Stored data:
--- START ---

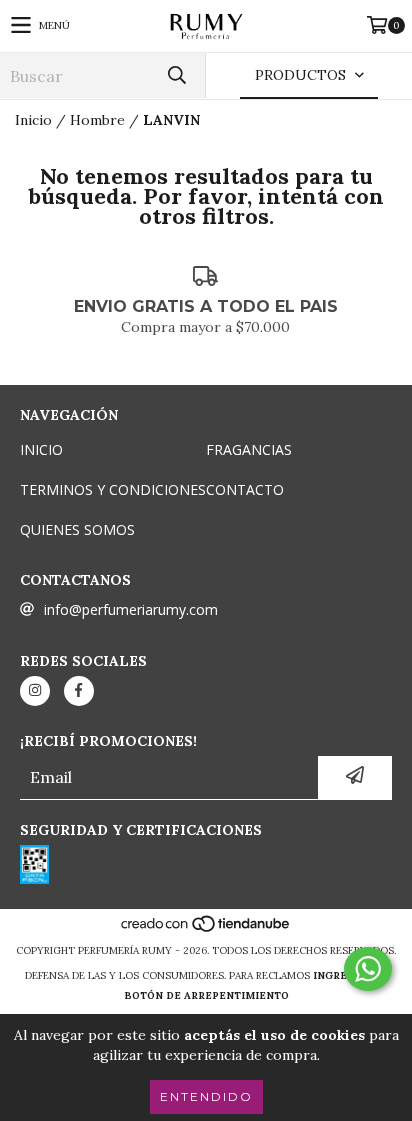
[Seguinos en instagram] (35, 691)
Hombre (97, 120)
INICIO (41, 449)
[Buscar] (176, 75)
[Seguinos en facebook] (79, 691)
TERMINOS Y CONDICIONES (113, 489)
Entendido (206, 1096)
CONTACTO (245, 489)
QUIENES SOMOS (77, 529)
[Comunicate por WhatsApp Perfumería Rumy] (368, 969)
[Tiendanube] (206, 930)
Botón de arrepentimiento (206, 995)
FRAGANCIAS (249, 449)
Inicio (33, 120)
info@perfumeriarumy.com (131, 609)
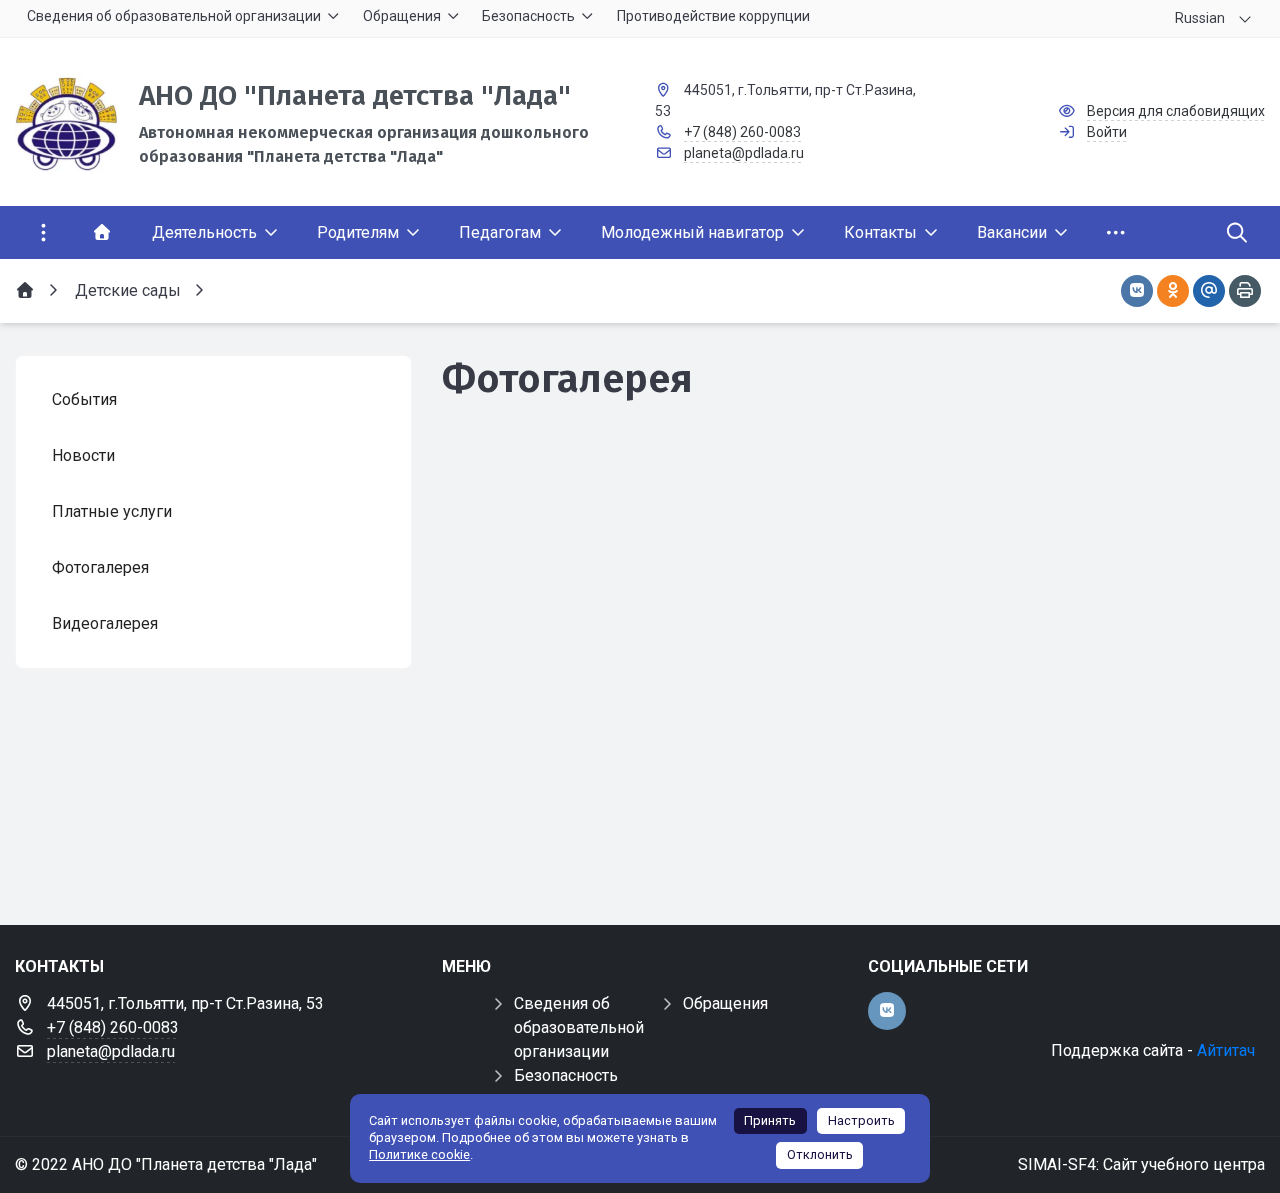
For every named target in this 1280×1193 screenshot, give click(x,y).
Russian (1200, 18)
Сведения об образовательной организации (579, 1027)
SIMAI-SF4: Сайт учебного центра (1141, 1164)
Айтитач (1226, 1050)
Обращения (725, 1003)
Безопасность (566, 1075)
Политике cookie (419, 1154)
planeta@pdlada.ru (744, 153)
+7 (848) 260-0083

--- END ---

## Exercise aim
Without the pictures, give again exactly the lines above starting at the line containing "CONTACTO (245, 489)" and ending at the line containing "Russian (1200, 18)".

## Answer area
CONTACTO (245, 489)
QUIENES SOMOS (77, 529)
[Comunicate por WhatsApp Perfumería Rumy] (368, 969)
[Tiendanube] (206, 930)
Botón de arrepentimiento (206, 995)
FRAGANCIAS (249, 449)
Inicio (33, 120)
info@perfumeriarumy.com (131, 609)
For every named target in this 1280×1193 screenshot, give click(x,y).
Russian (1200, 18)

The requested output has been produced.